> **Prompt**
Locate the line that contains "Task: Open the hamburger main menu". Retype it and every line after it to the end of the records, exactly, but not the pictures.

::: Supplied entries

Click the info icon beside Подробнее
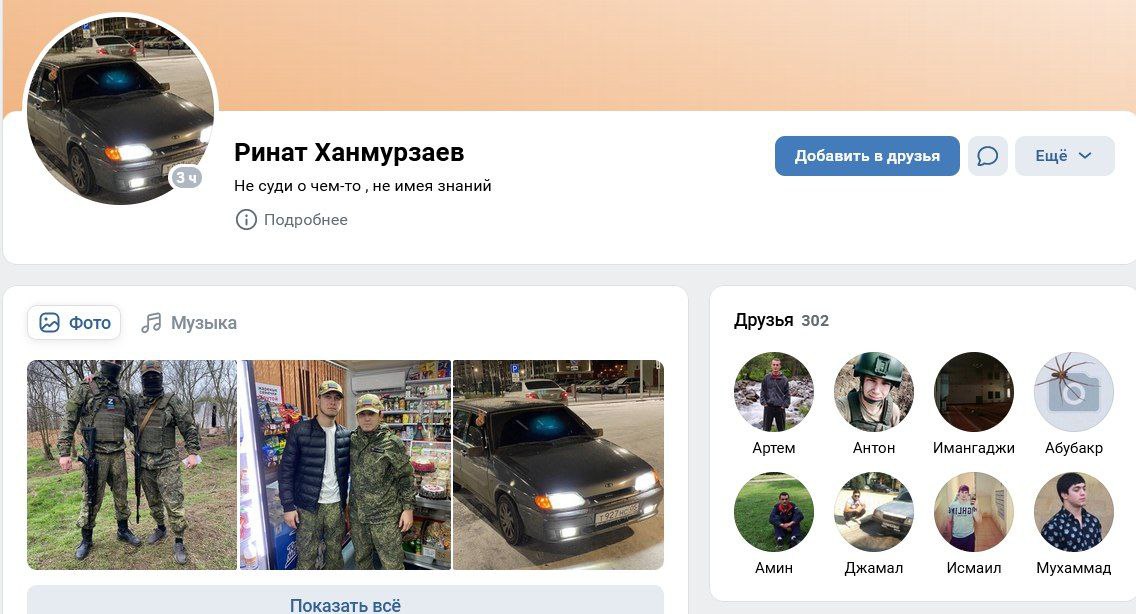point(246,220)
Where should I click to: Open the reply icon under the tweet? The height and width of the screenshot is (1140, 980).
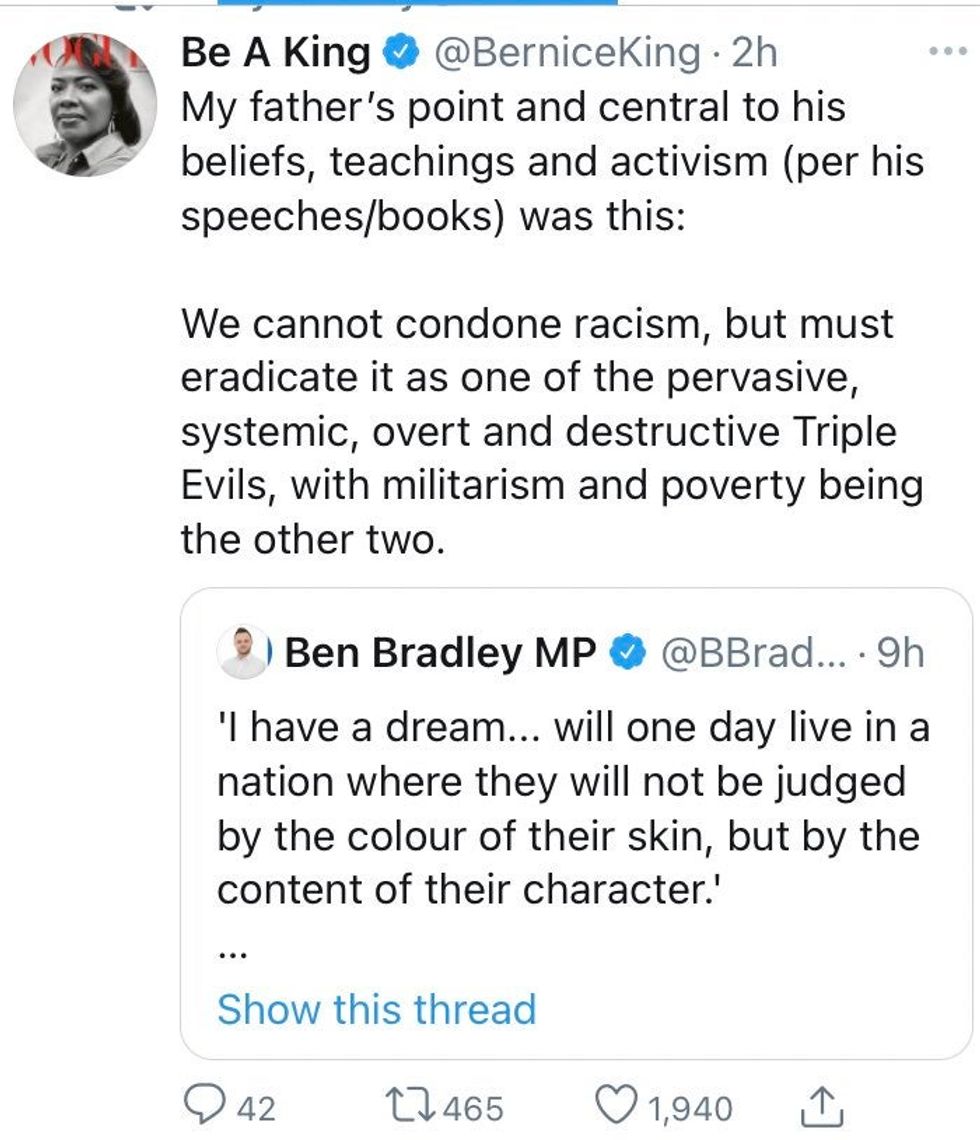tap(208, 1107)
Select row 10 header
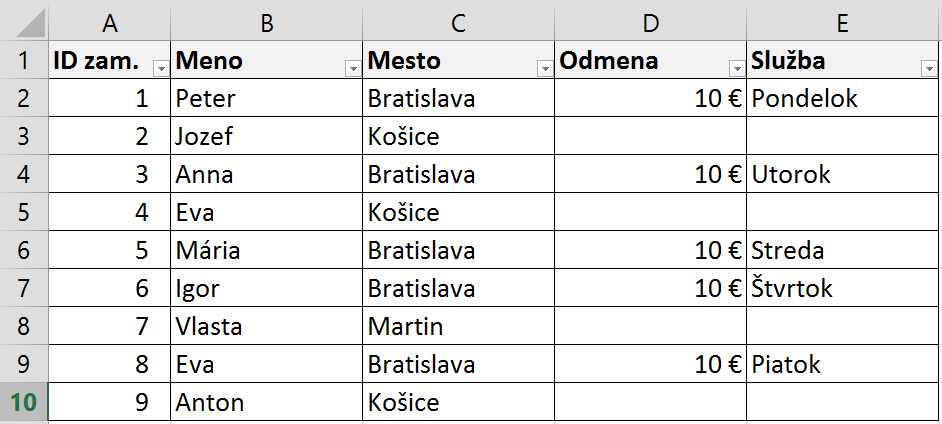 coord(23,402)
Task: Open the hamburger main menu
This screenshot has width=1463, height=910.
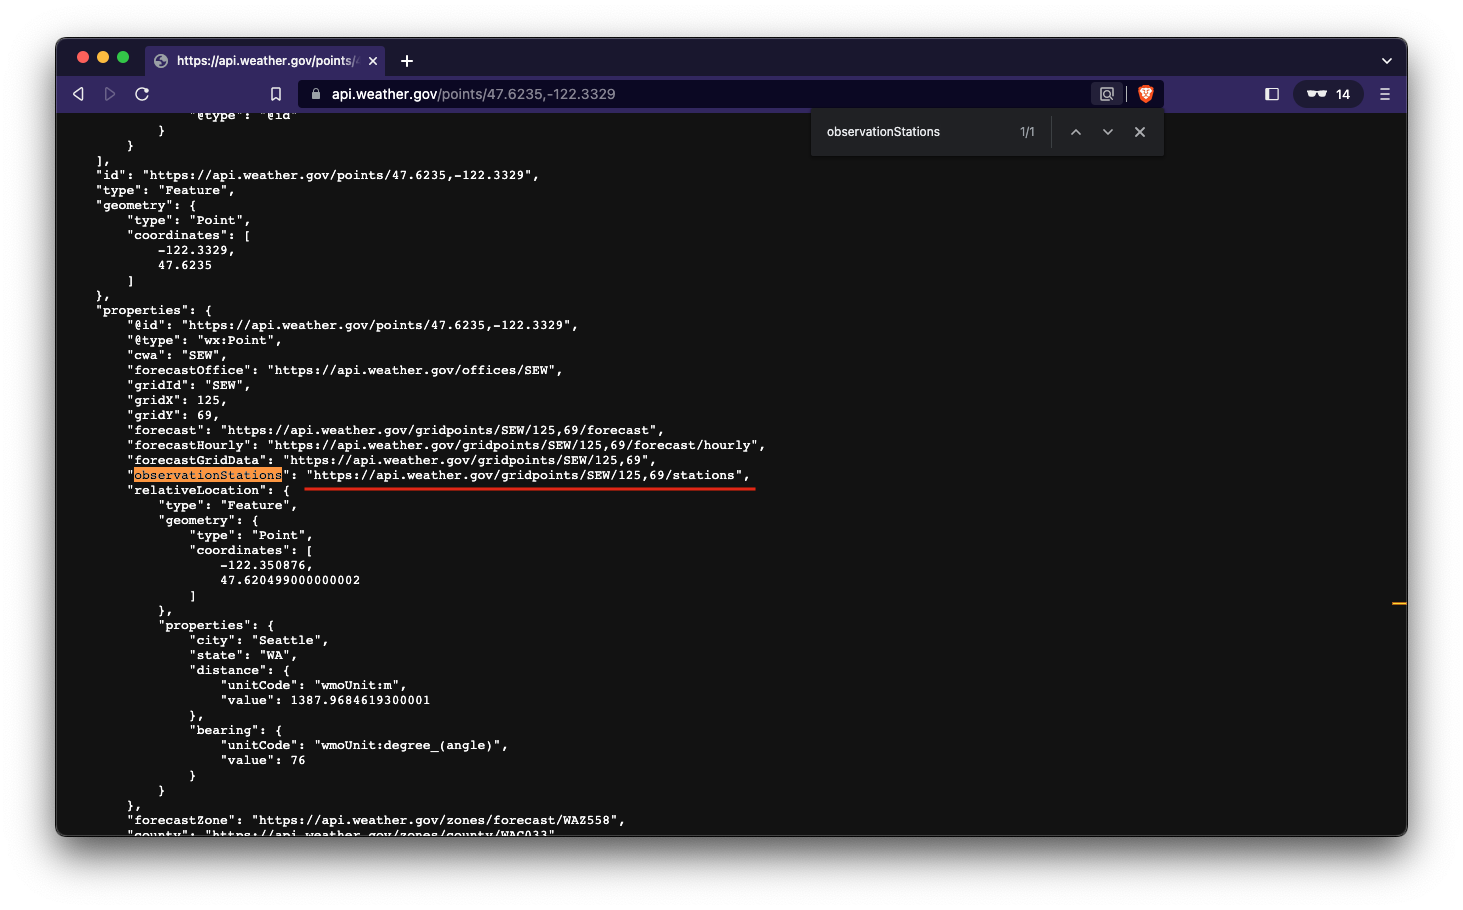Action: coord(1385,94)
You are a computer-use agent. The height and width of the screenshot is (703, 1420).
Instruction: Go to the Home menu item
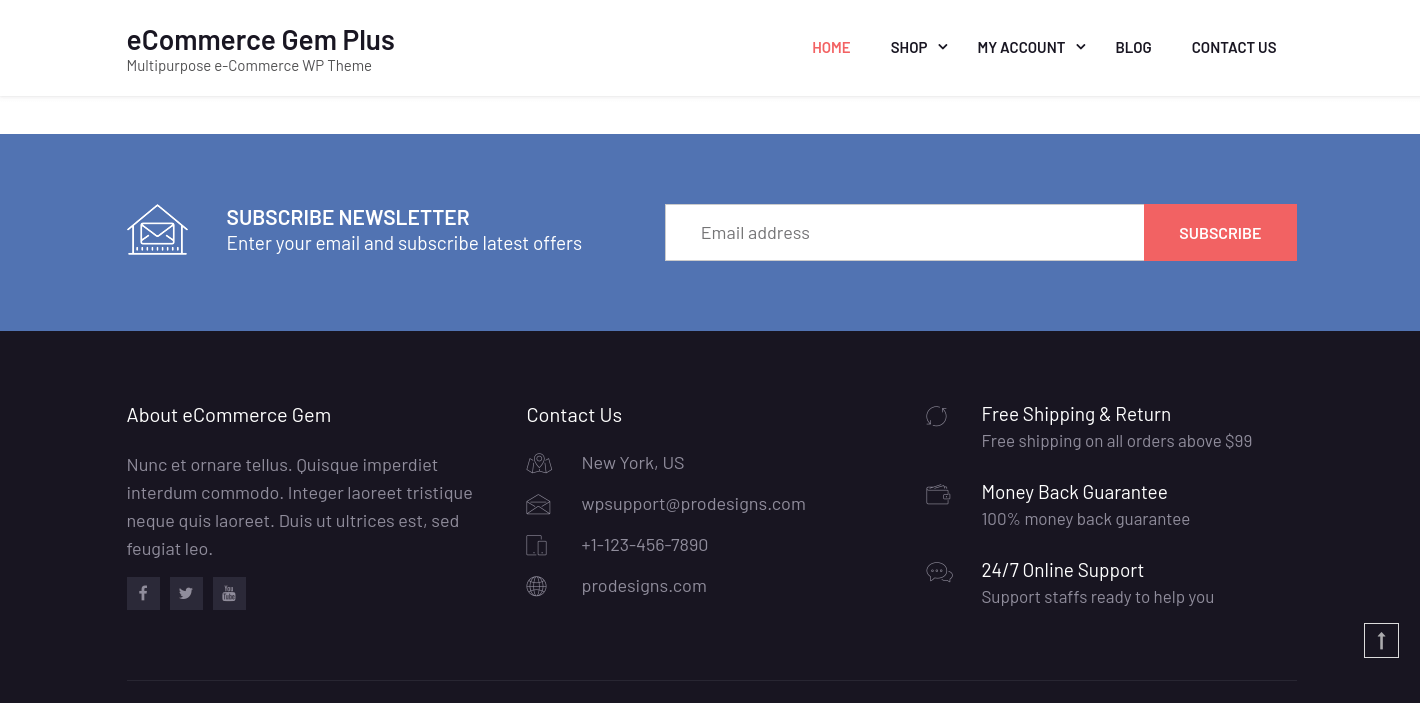point(831,47)
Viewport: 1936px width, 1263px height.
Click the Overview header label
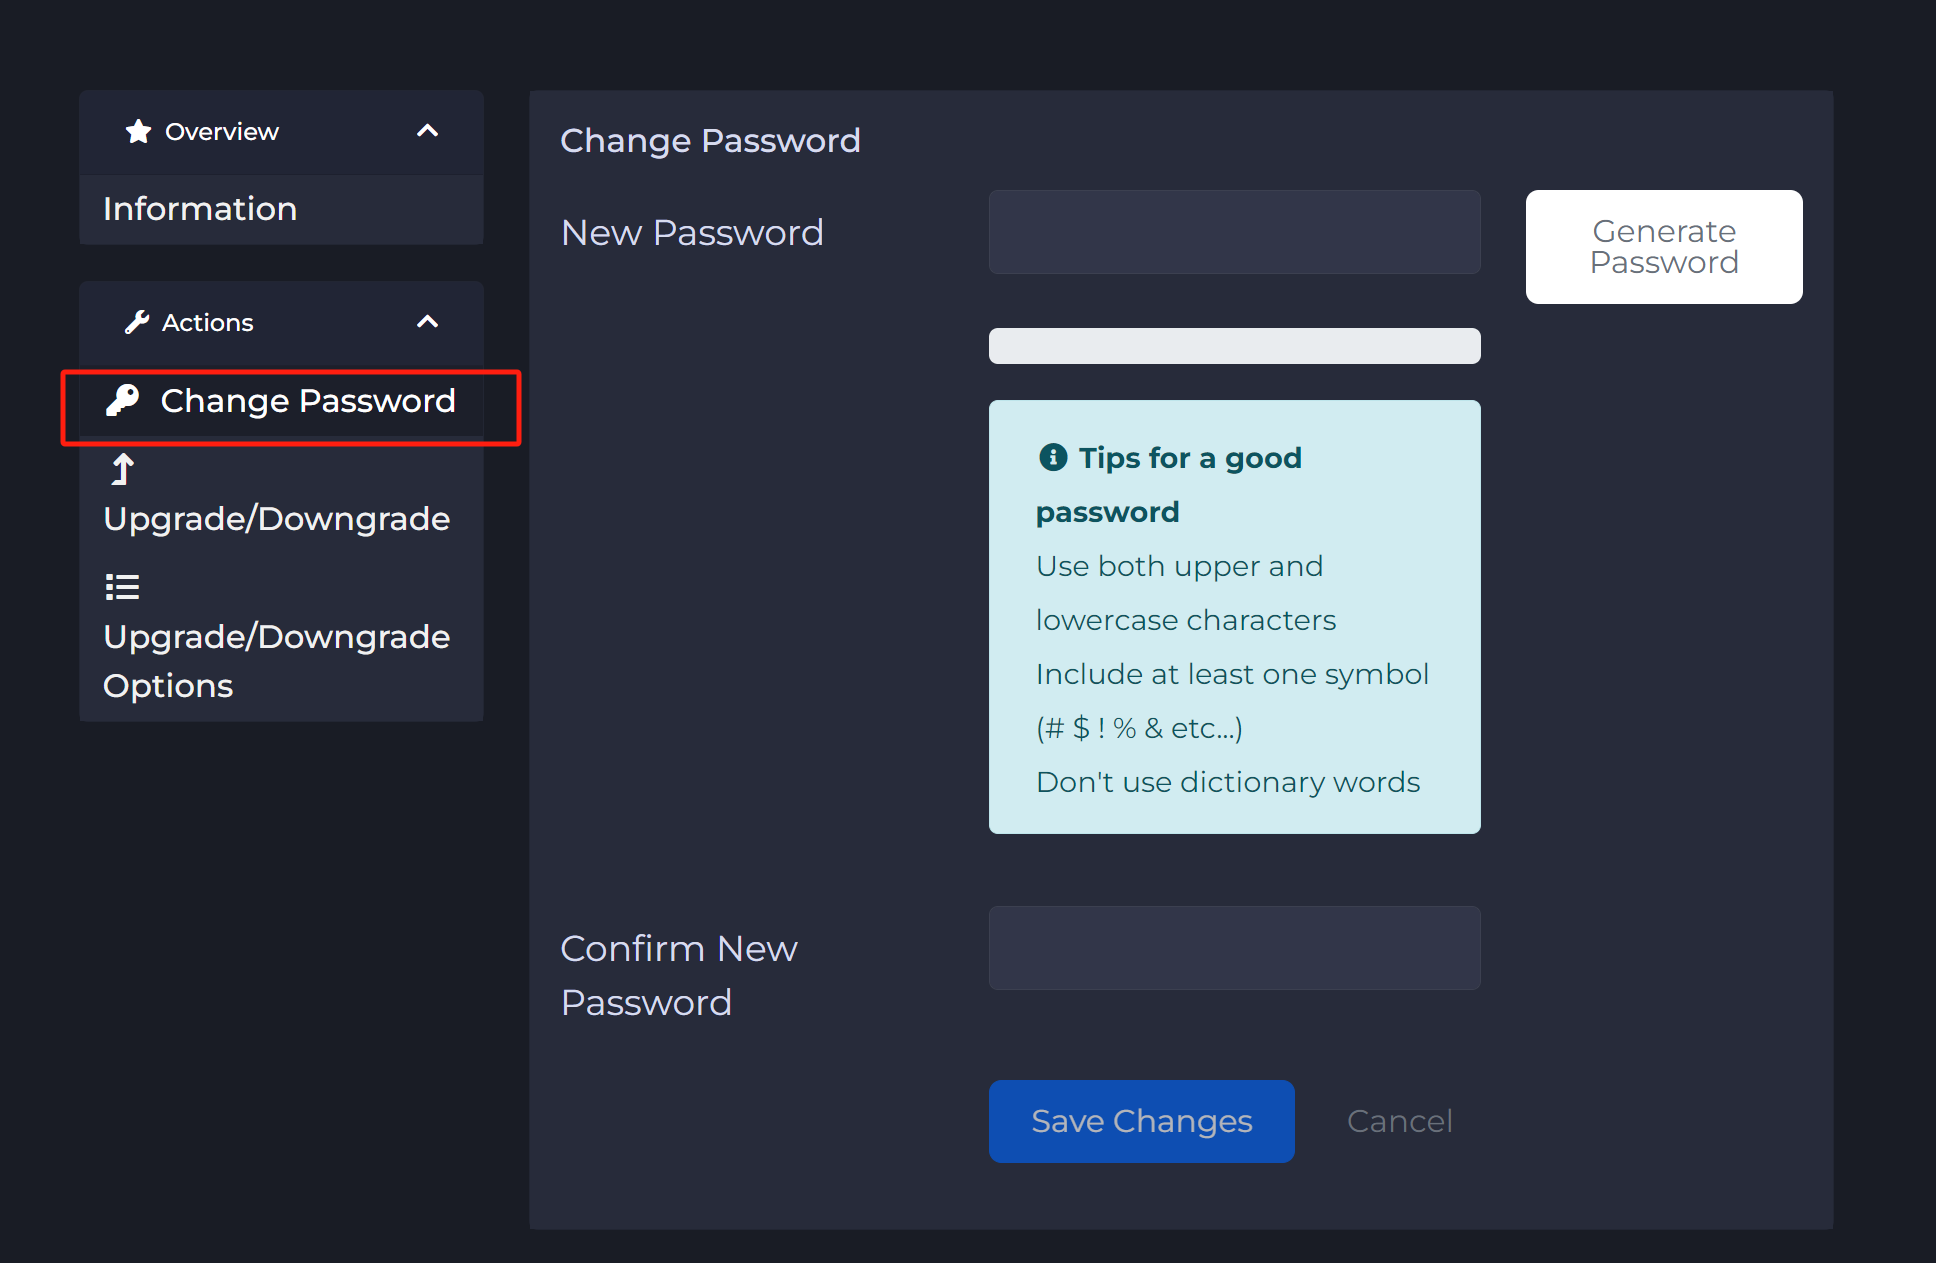(222, 131)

::::::

> **Solution for this problem**
Task: Open the hamburger main menu
This screenshot has width=1463, height=910.
Action: coord(1385,94)
You are a computer-use agent. The height and width of the screenshot is (703, 1420).
Instruction: Go to the Home menu item
point(831,47)
Viewport: 1936px width, 1263px height.
Click the Overview header label
(222, 131)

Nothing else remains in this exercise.